The State's chances are zero to win in court in my opinion and many others. No matter which way they spin and run they are in deep trouble but you know, when you have unlimited tax payer money you can play this game a long long time. You just bat it off and confuse the matter and ensure that you get public sympathy in pointing out they prevented a war and our soldiers were threatened in Darfur (in Sudan). About soldiers on a peacekeeping mission being threatened I am shaking my head in disbelief, firstly Army HQ denied it and then went quiet as the spin doctors bashed their heads and secondly, what the hell? In my days you threatened a South African soldier once and then begged for forgiveness when he kicks seven sorts of (you know what) out of you. It is anyway a moot argument, even if they were threatened, which Army HQ denied, the law must take its course. But since they were threatened, which they were not, why are they not withdrawn and let the Sudanese people then die in peace? It is a waste of money to begin with to be there.
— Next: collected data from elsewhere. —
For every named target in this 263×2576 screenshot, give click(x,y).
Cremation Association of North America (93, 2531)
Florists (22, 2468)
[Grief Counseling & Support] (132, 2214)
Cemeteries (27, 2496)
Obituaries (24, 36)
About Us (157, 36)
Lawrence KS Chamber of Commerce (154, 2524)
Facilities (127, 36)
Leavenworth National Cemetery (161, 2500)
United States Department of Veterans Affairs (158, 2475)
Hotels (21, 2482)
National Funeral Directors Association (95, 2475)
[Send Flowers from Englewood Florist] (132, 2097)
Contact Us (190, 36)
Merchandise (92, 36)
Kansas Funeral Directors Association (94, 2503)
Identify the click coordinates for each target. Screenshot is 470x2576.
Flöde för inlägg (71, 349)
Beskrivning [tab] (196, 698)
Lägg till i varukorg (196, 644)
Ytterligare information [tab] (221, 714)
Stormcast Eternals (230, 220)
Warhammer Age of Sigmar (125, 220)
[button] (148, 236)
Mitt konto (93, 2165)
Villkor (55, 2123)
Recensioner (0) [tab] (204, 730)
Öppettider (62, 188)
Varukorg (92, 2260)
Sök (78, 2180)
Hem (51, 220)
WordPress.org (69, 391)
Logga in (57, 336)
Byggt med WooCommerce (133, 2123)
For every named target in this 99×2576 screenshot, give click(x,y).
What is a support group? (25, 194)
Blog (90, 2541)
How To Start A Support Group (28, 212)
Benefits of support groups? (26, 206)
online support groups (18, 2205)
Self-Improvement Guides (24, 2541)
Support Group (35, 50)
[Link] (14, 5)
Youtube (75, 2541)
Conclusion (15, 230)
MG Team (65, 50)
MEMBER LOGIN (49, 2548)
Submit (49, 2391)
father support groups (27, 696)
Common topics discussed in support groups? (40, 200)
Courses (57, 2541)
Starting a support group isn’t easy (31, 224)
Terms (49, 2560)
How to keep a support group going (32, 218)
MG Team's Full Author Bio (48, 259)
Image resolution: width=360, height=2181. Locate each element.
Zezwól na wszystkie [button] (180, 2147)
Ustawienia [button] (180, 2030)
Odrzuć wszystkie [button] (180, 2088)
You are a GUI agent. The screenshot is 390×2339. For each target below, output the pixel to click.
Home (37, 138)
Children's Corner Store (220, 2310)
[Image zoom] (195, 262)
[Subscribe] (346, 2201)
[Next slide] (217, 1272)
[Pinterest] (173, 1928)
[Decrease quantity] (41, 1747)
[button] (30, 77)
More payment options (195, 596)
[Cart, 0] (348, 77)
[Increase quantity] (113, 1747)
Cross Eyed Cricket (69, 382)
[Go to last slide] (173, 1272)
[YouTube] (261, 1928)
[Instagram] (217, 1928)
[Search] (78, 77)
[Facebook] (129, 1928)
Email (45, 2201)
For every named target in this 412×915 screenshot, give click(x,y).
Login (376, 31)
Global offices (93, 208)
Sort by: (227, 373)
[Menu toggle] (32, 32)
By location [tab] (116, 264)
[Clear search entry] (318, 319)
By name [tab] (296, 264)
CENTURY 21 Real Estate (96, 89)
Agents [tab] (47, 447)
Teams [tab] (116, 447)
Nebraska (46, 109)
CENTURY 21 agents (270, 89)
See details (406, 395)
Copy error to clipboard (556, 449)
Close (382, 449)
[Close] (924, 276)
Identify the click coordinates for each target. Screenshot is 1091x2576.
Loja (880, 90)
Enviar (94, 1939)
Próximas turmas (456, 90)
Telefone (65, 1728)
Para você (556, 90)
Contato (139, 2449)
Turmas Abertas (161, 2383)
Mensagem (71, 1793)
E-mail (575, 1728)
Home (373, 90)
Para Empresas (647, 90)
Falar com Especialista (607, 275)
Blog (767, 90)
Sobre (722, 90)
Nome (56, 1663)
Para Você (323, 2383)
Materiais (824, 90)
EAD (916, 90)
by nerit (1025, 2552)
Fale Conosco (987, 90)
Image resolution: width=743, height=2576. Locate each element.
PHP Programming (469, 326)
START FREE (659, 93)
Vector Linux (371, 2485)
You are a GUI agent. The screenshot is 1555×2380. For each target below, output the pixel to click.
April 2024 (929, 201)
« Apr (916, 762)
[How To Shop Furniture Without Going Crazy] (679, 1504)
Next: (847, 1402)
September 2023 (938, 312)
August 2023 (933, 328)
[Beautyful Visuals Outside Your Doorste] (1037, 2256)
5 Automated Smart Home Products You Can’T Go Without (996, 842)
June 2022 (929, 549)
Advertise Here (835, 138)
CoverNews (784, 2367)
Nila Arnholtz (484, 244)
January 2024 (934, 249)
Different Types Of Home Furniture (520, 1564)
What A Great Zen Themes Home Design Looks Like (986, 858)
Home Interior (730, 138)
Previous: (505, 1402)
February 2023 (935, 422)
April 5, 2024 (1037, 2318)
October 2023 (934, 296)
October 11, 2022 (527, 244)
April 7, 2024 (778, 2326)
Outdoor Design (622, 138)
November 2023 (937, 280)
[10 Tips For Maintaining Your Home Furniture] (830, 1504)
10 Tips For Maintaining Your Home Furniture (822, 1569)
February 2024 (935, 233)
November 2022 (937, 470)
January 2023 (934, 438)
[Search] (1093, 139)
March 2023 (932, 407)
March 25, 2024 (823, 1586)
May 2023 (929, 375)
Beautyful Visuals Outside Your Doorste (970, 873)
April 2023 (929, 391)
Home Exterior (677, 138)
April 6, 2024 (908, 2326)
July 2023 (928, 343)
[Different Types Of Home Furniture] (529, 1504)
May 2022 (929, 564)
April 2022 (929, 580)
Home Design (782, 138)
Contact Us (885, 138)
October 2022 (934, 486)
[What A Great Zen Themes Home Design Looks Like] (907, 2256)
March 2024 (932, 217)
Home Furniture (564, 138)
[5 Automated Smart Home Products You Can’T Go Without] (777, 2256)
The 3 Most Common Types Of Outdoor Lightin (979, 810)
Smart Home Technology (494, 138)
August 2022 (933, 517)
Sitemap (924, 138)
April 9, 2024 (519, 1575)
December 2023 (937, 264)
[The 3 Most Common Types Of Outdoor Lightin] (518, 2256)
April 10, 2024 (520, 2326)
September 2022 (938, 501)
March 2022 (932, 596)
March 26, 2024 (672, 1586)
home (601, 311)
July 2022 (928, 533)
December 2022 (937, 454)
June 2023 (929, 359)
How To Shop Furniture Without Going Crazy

We even had many Africans threatening war with South Africa on the internet if the man was arrested…my simple answer is come and try your luck. Any time any place. We are the big brother here, get used to it but don’t even think you have the military capability to take us on. I travel and work in Africa, I know what a joke your military is and if you don’t believe me, look at history and see what we did to the Cubans in Angola. They executed their commanding general to celebrate their so called “victories,’ how strange. We will destroy you as we did in the 1980s and we don’t take kindly to threats. It is not the South African way to do so. We are extremely violent people at times.
But then I have to wonder what happened to the rainbow nation, once the darling of the liberal world and about to prove to everyone that an African Nation is able to compete on the world stage regarding the rule of law. Oh yes, this was back in the 1990s, a time of hope I vaguely remember. Where are Nelson Mandela’s dreams these days, I don’t see them anymore. You only have to read the excuses and righteous condemnations of the liberals to get the answer. We ran out of excuses the day a High Court order was ignored (also predicted by me). This, my friends is how you evade justice, you abuse the law and hope to get away with it and too many do. But also note, I said evade, not escape.
Koos Kotze is a former member of the South African Police Force. He served between 1985 and 1991 primarily as a sergeant in the Pretoria Flying Squad. After leaving the Police Force he obtained the law degrees B Iuris & LLB at the University of the Free State (Bloemfontein, South Africa) and was a practicing commercial law attorney for eight years. He also wrote several books on business, law, counter terrorism and security issues. He is a widower and lives in Bloemfontein, South Africa.